The United States appreciated the efforts made by Kosovar election officials to allow all citizens registered in the four municipalities to participate in the vote, an embassy spokesperson said in a statement e-mailed to RFE/RL.

“We understand from international observation teams that there was extremely low voter turnout,” the spokesperson said. “There is therefore no decision by the voters to recall the mayors. The mayors in place were elected, and remain in place, under Kosovo’s legal framework.”

Local Government Administration Minister Elbert Krasniqi said earlier that the powerful Srpska Lista (Serbian List), which called the boycott, wants a “monopoly” on the politics of the Serbian community in Kosovo.

“They see the institutions only for themselves and not for the citizens,” said Krasniqi in a statement issued in Leposavic, where he visited polling stations. “They continue to have seats reserved for the Serbian community in the Assembly of Kosovo and do not represent the interests of the citizens, but receive the salaries of the Assembly of Kosovo.”

The voting is the latest irritant between Kosovo’s majority ethnic Albanian population and tens of thousands of ethnic Serbs in Kosovo who, along with Belgrade, reject the former Serbian province’s 2008 declaration of sovereignty and Pristina’s authority.

The powerful Srpska Lista (Serbian List) party that represents many Serbs has urged them to boycott the mayoral by-elections in the North Mitrovica, Zvecan, Zubin Potok, and Leposavic municipalities.

Pristina cleared the path to the recall votes last September amid international pressure to hold new elections after ethnic Serbs overwhelmingly boycotted voting in April 2023 to replace Serbs who quit in protest over an intensifying administrative spat between Serbia and Kosovo.

Serbia does not recognize Kosovo’s independence and normalization has eluded the former Yugoslav neighbors despite over a decade of EU-mediated talks that has failed to build sufficient trust or a binding road map to ensure Serb representation and Kosovar membership of international institutions including the United Nations.

Recently, Pristina stepped up pressure on its Serb population by suddenly prohibiting use of the Serbian dinar in January despite its continued use throughout many mostly Serb areas for essential payments and pensions and other supports from Serbia.

The abrupt restriction drew criticism from Belgrade and from many of Kosovo’s strongest allies, including the United States, of Kosovar Prime Minister Albin Kurti as he continues a long-running test of wills with Serbian President Aleksandar Vucic.

The Serbian List has criticized voter registers in the four municipalities as “outdated,” and said on April 7 it would boycott the elections.

Serbian List leader Zlatan Elek alleged “unfeasible procedures” for the April 21 voting and said the number of registered ethnic Albanians on the lists of local voters “has grown” since voting a year ago.
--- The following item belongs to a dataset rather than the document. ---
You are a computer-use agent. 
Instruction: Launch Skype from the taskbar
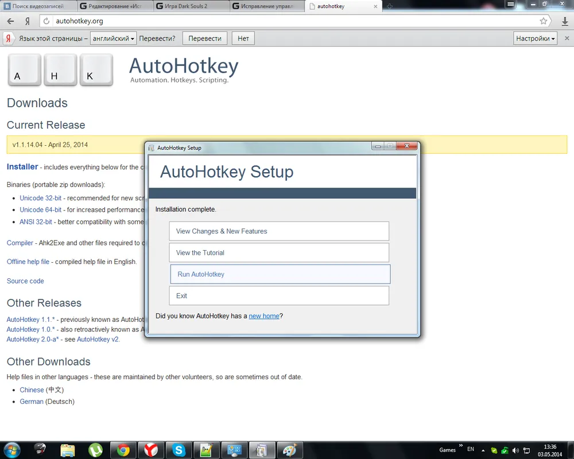click(180, 449)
He said voter lists “do not reflect the real situation on the ground.”

“The position of the Serbian List is not to participate in the referendum called by Albin Kurti, because he did everything to make it fail,” Elek said.

The dispute over the mayoralties escalated after ethnic Serbs in late 2022 quit those and other official posts — including on the police force and posts within the so-called parallel institutions that operate in Kosovo with Serbian support despite Pristina’s insistence that they are illegal.
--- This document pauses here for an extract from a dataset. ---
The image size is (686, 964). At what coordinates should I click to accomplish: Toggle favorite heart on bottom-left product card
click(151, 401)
After elections to replace the mayors in the four towns, Kurti’s government ignored international pleas to de-escalate the situation and sought in May 2023 to forcibly seat ethnic Albanians who’d been declared the winners despite paltry turnout reflecting the ongoing boycott.

Local resistance — some allege with direct support from Belgrade — erupted into violence that injured dozens of NATO peacekeepers and reminded the international community of the depth of tensions in a region only decades removed from ethnic cleansings and bitter warfare.

After the Kosovar government established a procedure for possible recall votes, Serbs were said to have collected signatures from the required one-fifth of voters in the four regions — reportedly with the open encouragement in January of Serbian List.

EU officials expressed disappointment at the Serbian List boycott effort.